Newspapers report today that researchers have recreated a genetic disease in a laboratory. The Times said that scientists created stem cells and nerve cells with characteristics of spinal muscular atrophy using skin cells from a child with the most severe form of the genetic condition. This enabled them to observe its early progress, which could eventually lead to new therapies to treat this condition.
This important study illustrates the rapid advances being made in stem cell research. Prior to this, researchers have had to rely on animal models of the condition to study this disease. These models are limited by the fact that they may not accurately reflect what happens in the human body.
The practical application of this early research is to give researchers a more accurate model through which to test potential treatments.
Alison Ebert from the Waisman Center and The Stem Cell and Regenerative Medicine Center, with colleagues from other departments at the University of Wisconsin-Madison in the US, conducted this research. The work was funded by grants from the Amyotrophic Lateral Sclerosis Association and National Institutes based in the US. It was published online in the peer-reviewed science journal Nature .
In this laboratory study, the researchers wanted to see if they could use a type of stem cell to model the specific pathology of spinal muscular atrophy, a genetically inherited disease.
Human stem cells can come from different sources, such as embryos or the umbilical blood. The stem cells that were examined in this study, human induced pluripotent stem cells, are different in that they can be derived from developed cells such as skin cells. These can be 'induced', or forced, to take on some of the characteristics of stem cells, such as the ability to become specialised nerve cells.
The researchers say that fibrous skin cells (fibroblasts) have already been used extensively in studying spinal muscular atrophy. They felt, however, that as the nerve cells that control muscles are unique, they could better study the disease process by developing a technique of producing these nerve cells from the pluripotent stem cells from fibroblasts.
Spinal muscular atrophy is a commonly inherited neurological disease with a range of severities. Children with it begin to lose nerve cells outside the brain (for example in the spinal cord), which leads to progressive muscle weakness, paralysis and often death.
The cause of the disease has been tracked back to mutations of genes on chromosome 5, the SMN1 or SMN2 genes. In order for a child to have the condition, they must inherit two copies of the defective genes. As yet there is no known cure, though the protein produced by this gene has been identified.
In this research, the scientists took a sample of fibrous skin cells from a child with spinal muscular atrophy. They succeeded in producing pluripotent stem cells from these, which were then grown further until they divided and finally changed into nerve cells. When they analysed the genes in the nerve cells, they found the same selective deficits as found in the child's unaffected mother.

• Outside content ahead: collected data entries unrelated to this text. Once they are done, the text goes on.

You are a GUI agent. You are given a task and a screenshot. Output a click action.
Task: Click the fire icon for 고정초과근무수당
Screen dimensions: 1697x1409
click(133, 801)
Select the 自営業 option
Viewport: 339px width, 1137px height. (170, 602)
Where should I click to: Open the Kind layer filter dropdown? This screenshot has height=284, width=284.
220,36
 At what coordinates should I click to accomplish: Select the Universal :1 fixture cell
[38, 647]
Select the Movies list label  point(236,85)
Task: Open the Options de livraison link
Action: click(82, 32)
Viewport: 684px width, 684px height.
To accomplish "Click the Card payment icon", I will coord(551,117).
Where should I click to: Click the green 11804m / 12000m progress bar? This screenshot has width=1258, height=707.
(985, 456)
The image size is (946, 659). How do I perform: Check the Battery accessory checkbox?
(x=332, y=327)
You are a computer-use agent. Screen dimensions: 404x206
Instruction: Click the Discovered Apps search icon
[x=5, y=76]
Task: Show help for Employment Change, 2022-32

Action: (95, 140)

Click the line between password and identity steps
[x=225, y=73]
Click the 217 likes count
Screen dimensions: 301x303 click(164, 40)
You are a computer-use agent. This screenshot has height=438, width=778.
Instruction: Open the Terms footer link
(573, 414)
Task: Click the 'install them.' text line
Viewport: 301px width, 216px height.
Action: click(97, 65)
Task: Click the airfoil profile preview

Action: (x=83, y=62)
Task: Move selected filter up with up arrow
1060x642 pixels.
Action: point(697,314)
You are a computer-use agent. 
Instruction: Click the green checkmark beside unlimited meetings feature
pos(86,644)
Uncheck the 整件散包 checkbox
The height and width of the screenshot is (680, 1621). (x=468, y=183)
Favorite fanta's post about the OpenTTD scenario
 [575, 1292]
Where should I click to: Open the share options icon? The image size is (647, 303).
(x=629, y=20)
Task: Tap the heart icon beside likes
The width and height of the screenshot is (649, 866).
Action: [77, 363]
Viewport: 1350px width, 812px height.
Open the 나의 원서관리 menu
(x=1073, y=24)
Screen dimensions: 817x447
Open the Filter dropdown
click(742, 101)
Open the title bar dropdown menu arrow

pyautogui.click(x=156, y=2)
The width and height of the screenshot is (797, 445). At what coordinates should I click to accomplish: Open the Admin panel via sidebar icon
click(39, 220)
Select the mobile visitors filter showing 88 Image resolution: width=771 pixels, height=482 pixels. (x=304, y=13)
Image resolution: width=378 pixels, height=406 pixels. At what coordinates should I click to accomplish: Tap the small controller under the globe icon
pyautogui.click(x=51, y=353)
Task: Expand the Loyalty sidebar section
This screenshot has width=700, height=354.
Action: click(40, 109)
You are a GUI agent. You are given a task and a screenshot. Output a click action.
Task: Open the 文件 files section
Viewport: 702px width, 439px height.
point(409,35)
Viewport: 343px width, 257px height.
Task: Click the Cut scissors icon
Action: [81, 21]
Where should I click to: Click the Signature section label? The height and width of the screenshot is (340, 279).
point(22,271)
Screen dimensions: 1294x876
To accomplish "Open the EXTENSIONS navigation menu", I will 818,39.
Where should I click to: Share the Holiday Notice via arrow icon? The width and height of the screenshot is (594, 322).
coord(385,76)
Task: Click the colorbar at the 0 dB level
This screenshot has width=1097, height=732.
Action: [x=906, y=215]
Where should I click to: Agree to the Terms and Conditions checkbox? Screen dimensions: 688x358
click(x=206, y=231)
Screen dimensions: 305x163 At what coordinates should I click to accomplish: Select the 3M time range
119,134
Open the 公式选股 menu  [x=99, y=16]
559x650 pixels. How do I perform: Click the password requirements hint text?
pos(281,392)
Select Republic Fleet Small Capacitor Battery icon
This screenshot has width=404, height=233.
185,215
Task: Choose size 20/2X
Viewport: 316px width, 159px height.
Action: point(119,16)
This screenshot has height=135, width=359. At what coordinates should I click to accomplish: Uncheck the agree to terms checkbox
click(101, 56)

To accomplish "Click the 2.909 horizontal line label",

The researchers claim to be the first to have used human induced pluripotent stem cells to demonstrate the changes in cell survival or function typical of this disease. They report that they grew stem cells from both the affected child (with two defective genes) and from his unaffected mother (with only one gene), and showed that these cells could develop into nerve tissue and motor nerve cells. The cells retained the gene defect, a lack of the gene SMN1 expression, and the cells eventually died in a way that was typical for the disease.
The researchers conclude that their main results, “will allow disease modelling and drug screening for spinal muscular atrophy in a far more relevant system”. In other words, using a disease model that more closely resembles what actually happens in humans.
They claim that “this is the first study to show that human induced pluripotent stem cells can be used to model… a genetically inherited disease.” They say their research is important because it provides a new way of studying how diseases develop. This could lead to early ways of testing new drug compounds, which in turn may lead to the development of new therapies.
This important study illustrates the rapid advances being made in stem cell research. Although there are animal models of spinal muscular atrophy in mice, flies and worms that can be made to model a similar disease state, they are limited as they are only models and they are not in human cells. Research that used this new technique would be more likely to accurately reflect what would happen in a human body.
In addition, as this study used human cell culture that did not come from animals or human embryos, it avoids some of the ethical issues related to this sort of research.